(Saved entries)
★ ★ ★ ★ ★ ★ ★
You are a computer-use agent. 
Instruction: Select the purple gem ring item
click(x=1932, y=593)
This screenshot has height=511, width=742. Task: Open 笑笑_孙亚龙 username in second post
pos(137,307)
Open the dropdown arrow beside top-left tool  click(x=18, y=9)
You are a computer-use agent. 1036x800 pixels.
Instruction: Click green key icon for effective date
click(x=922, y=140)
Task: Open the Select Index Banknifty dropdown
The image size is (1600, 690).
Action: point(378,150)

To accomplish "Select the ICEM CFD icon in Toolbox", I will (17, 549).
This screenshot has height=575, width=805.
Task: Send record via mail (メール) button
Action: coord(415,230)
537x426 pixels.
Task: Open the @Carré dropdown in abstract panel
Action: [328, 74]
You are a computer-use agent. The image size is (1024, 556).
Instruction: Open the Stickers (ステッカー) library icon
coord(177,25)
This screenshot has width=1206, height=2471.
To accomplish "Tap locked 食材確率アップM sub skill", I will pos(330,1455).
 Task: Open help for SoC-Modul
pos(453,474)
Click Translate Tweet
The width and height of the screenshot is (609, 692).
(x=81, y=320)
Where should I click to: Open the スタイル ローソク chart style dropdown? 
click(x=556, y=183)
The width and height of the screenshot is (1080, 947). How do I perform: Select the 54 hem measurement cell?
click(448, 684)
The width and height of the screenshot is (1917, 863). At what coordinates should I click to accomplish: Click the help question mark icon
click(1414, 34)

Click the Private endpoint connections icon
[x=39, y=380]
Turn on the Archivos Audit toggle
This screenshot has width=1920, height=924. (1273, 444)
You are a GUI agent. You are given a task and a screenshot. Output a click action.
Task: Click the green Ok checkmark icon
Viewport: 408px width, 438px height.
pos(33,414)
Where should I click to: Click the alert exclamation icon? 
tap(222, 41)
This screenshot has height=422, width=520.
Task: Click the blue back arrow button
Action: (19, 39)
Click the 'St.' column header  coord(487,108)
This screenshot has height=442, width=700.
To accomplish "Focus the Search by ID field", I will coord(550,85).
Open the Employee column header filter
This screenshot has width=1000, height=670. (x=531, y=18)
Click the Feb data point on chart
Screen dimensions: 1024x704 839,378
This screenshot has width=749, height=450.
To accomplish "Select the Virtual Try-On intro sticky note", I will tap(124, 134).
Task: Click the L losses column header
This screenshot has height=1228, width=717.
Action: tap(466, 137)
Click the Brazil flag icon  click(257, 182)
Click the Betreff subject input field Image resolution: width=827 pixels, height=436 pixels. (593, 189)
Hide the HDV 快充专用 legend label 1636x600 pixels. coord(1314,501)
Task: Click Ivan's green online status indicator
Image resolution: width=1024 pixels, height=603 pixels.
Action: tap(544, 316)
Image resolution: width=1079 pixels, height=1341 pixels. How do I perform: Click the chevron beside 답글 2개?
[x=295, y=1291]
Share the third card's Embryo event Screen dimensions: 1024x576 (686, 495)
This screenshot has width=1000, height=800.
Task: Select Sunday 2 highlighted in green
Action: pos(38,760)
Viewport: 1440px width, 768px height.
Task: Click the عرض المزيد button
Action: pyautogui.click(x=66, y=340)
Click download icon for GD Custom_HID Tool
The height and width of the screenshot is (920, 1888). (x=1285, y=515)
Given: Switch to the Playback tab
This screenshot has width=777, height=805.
★ ★ ★ ★ ★ ★ ★
_About this exercise:_ From the data, report how many lines hold "agent", leaving out any other words.

_Response:_ 4